Scenario 3 : System Suicide

I once had the pleasure of reviewing a few thousand lines of 8089 assembler (or was it 8051, can't remember) that was the firmware for a product that was in the category of 'single track block unit' working. Essentially it was the electronic replacement for what, in the old days, literally would have been a block of metal the signalman would give to the train driver to obtain access to the track. I don't know how that worked mechanically but it was a real world semaphore that guaranteed that for the entire time that that block sat in the engine room of the train, that no other train could come down the same piece of track. When the driver arrives at the other end, he he hands it back to the signalman at that end.
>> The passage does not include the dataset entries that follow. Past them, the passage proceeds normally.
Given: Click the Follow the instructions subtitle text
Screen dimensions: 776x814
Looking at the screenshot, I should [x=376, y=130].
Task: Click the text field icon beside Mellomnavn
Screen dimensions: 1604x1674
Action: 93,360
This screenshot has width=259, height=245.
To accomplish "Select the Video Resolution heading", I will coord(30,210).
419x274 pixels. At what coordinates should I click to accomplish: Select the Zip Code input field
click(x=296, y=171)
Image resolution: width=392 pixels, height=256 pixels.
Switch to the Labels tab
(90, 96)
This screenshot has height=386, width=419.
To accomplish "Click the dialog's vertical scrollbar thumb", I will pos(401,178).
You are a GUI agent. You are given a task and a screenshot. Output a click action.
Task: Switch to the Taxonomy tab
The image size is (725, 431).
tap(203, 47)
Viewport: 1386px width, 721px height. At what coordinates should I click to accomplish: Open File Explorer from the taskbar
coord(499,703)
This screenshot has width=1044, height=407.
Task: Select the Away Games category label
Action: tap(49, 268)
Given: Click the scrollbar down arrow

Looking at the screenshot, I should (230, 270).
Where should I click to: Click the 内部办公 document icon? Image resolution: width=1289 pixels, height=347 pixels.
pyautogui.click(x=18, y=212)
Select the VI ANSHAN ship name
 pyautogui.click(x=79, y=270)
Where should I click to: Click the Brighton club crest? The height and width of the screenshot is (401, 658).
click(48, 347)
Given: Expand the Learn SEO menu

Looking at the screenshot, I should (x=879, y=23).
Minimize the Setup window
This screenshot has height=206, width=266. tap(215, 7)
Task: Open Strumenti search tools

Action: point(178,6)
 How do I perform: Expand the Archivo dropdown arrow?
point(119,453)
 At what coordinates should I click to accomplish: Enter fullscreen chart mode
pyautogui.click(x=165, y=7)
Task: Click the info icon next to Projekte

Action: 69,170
This mutually exclusive sempaphore ensured no high speed head on collisions could happen.

Enter microprocessors. As I reviewed the code, I realised that the author had in fact implemented a very clever system of checks. The processor board was duplicated, on power up two identical versions (you hope) of the software would exchange version information, halting if they differed. Assuming all was well, system boot was done and then the main loop was entered. Here's the cool bit; at EVERY single point where flow could branch a unique token was exchanged via a GPIO (general purpose input output) port and these had to match at every single exchange. Why? The dual processors were physically separated but driven by the SAME set of digital inputs and analog values and so should be perfectly in synch at all times, if not, look out! Actually it was managed better than that... if a token comparison failed then a routine called hare_kari was called. The first thing I noticed in the comment was the bold letters THIS FUNCTION DOES NOT RETURN.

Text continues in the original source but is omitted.